Andreas Hajek

Personal information
- Born: 16 April 1968 (age 58) Weißenfels, East Germany
- Height: 195 cm (6 ft 5 in)
- Weight: 100 kg (220 lb)

Sport
- Sport: Rowing

Medal record
Men's rowing
Representing East Germany
World Championships
| Bronze medal – third place | 1986 Nottingham | Double sculls |
Representing Germany
Olympic Games
| Gold medal – first place | 1992 Barcelona | Quadruple sculls |
| Gold medal – first place | 1996 Atlanta | Quadruple sculls |
| Bronze medal – third place | 2000 Sydney | Quadruple sculls |
World Rowing Championships
| Gold medal – first place | 1993 Račice | Quadruple sculls |
| Gold medal – first place | 1997 Aiguebelette | Double sculls |
| Gold medal – first place | 1998 Cologne | Double sculls |
| Gold medal – first place | 1999 St.
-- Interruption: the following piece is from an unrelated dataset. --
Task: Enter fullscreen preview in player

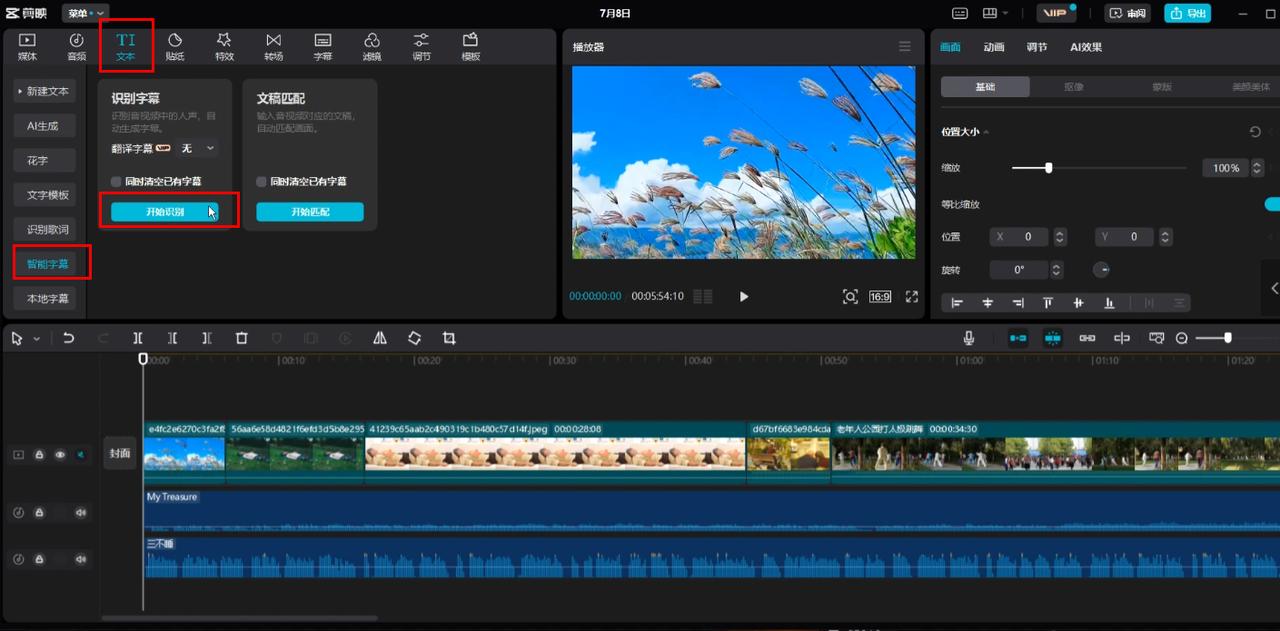Action: point(911,297)
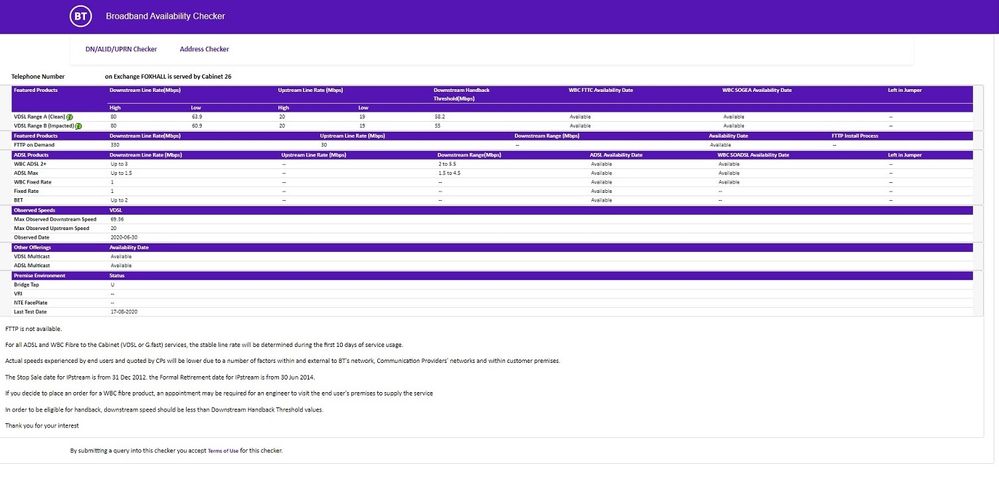Select the WBC Fixed Rate row label

tap(33, 182)
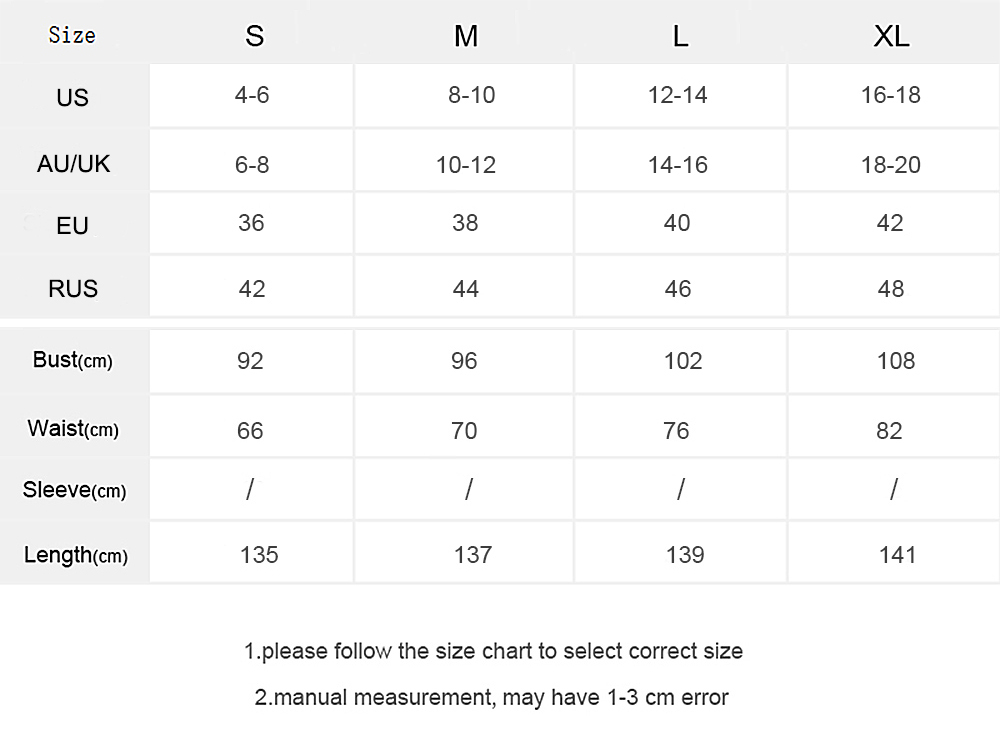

Catharines | Quadruple sculls |
| Gold medal – first place | 2001 Lucerne | Quadruple sculls |
| Silver medal – second place | 1995 Tampere | Quadruple sculls |
| Bronze medal – third place | 1994 Indianapolis | Quadruple sculls |
| Bronze medal – third place | 2002 Seville | Double sculls |

= Andreas Hajek =

German rower (born 1968)

Andreas Hajek (born 16 April 1968 in Weißenfels) is a retired German rower.

At the 1986 World Rowing Championships, he replaced a sick Thomas Lange at short notice when he was only 18; he won a bronze medal at that occasion. Hajek was the youngest East German team member that year. During his career Hajek became a two-time Olympic champion and five-time world champion.